Andrio Santos escreveu “O Réquiem do Pássaro da Morte”, uma história de fantasia sombria. Na obra encontram-se elementos de horror e terror também. A história gira em torno da personagem Douglas, um poeta amaldiçoado, que criou vida a partir de um poema que escreveu. “Essa ideia eu peguei emprestada de Mary Shelley, de seu Frankenstein. Acho que esse ato reflete uma das principais questões sobre o horror na obra: como lidar com o fato de ter criado essa vida artificial?”, explica.

Sombrio

Para o professor de literatura Marlus Alvarenga, “tudo parte da literatura fantástica”. Segundo ele, os contos curtos e prosas longas são características da Nova Literatura (Nouvelle Literature). “É algo curto e que ganhe o leitor no primeiro momento”, afirma. Para o professor, essa ideia vai de encontro com o que os irmãos Auguste e Louis Lumière, os precursores do cinema que deram origem ao terror nas telas. “A sombriedade surge como uma espécie de fundamento para esse tipo de cinema que é sem som”, admite.

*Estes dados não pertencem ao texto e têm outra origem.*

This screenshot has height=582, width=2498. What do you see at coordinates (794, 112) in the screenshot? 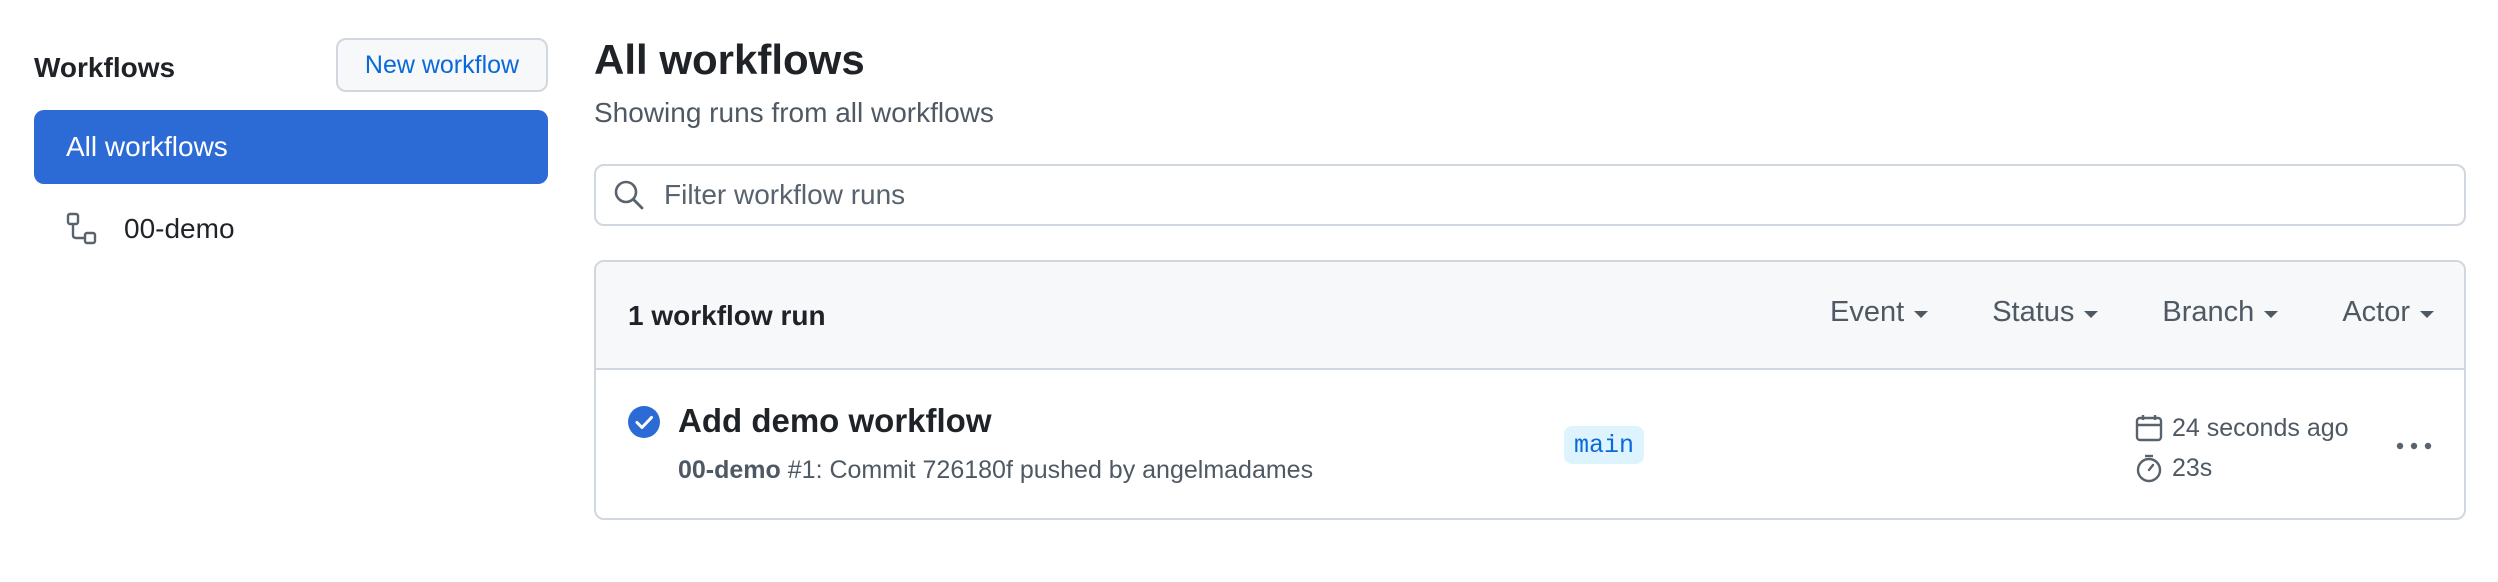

Para a diretora de cinema local e produtora do filme “O Segredo do Parque”, Maria Eduarda Senna, existe uma grande dificuldade de divulgação e de produção de cinema de terror em Brasília. “O mercado de terror em Brasília quase não existe. No Brasil, está começando a nascer”, critica. Ela afirma que no Brasil, geralmente, o diretores trabalham com um “padrão” da comédia escrachada. “Eu queria fugir do padrão. O brasileiro não arrisca fazer cinema. Eu queria fugir do padrão. O terror, aqui no Brasil, é isso”, acrescenta.

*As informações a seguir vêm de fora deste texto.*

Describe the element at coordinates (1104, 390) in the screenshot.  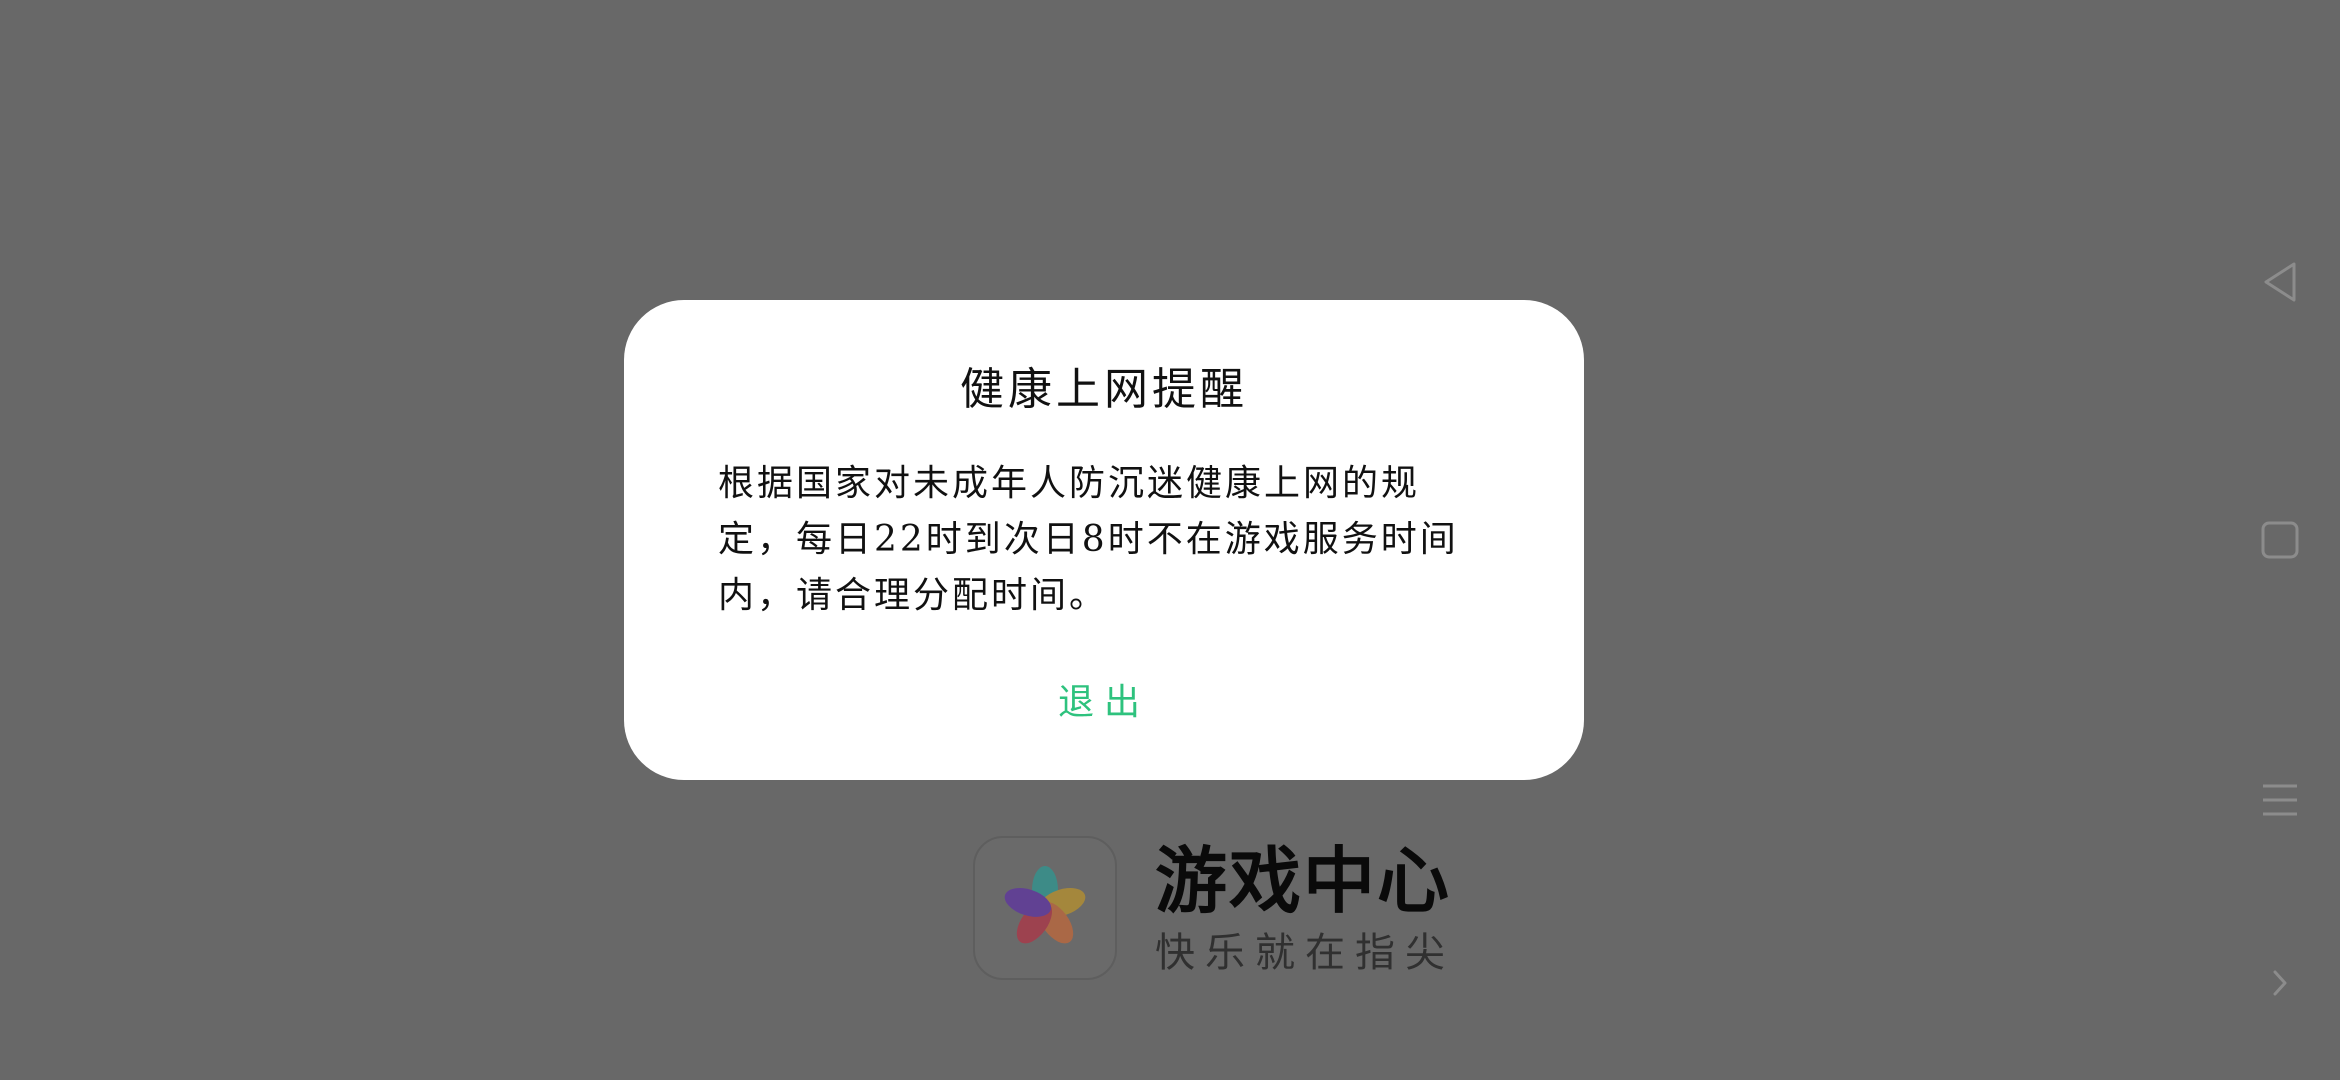
I see `dialog-title: 健康上网提醒` at that location.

Confira entrevista com Maria Eduarda Senna

“Eu sempre gostei da coisa mais sombria”, afirma o fotógrafo Marcos Paim

Para o artista visual e fotógrafo Marcos Paim, o terror se manifestou desde cedo em sua vida. A preferência pela dor e melancolia veio de influências de músicos como David Bowie e de filmes como os dirigidos por Quentin Tarantino e Stanley Kubrick.  Ele começou a tirar fotos em 2008 com o único intuito de produzir lembranças de momentos da vida. Foi quatro anos depois que ele começou a produzir conceitos com as fotos em seu perfil no instagram. “Era mais pela parte nostálgica. Guardar partes da minha vida. Só depois percebi que poderia romper essa fronteira e criar mais conceitos com minhas fotos”, complementa.

Foi no trabalho de conclusão do curso de publicidade que Paim produziu conteúdo fotográfico e audiovisual com a temática do terror pela primeira vez. A ideia do trabalho foi recriar o filme italiano “Suspiria”, do diretor Dario Argento . Para isso, usou uma paleta de cores frias, movimento e velocidade nas fotos e longa exposição. “Eu uso essas técnicas para dar a ideia de ‘vultos’, coisas sobrenaturais, sobreposições e retrato a velocidade, o medo do movimento”, explica.

Conheça o trabalho fotográfico de Marcos Paim

O terror na música

A temática também se estende para a área da música. O cantor e produtor de eventos Rafael Megera, de 36 anos, sempre se interessou por música, mas sempre com vontade de chocar e causar estranhamento. Ele explica que o terror se dá, muitas vezes, na performance do artista no palco. “Em cada artista existe um jeito de reconhecer algo diferente, muitas vezes, sombrio. Pode vir apenas de pensamentos distorcidos ou na atitude que cada um tem”, explica. Ele também acrescenta que muitas vezes o visual do músico pode trazer alguma referência do sobrenatural, como lentes oculares coloridas.

Do ponto de vista técnico, Megera acredita que o grande diferencial na “música do terror” são os “vibradores”, como sintetizadores, vozes trêmulas e guitarras distorcidas. Em um ponto de vista mais pessoal, o músico admite gostar de trabalhar o sarcasmo em suas músicas afim de causar certo incômodo no público. Para ele, o mercado para esse tipo de música sempre foi menor, porém com um alto nível de fidelidade.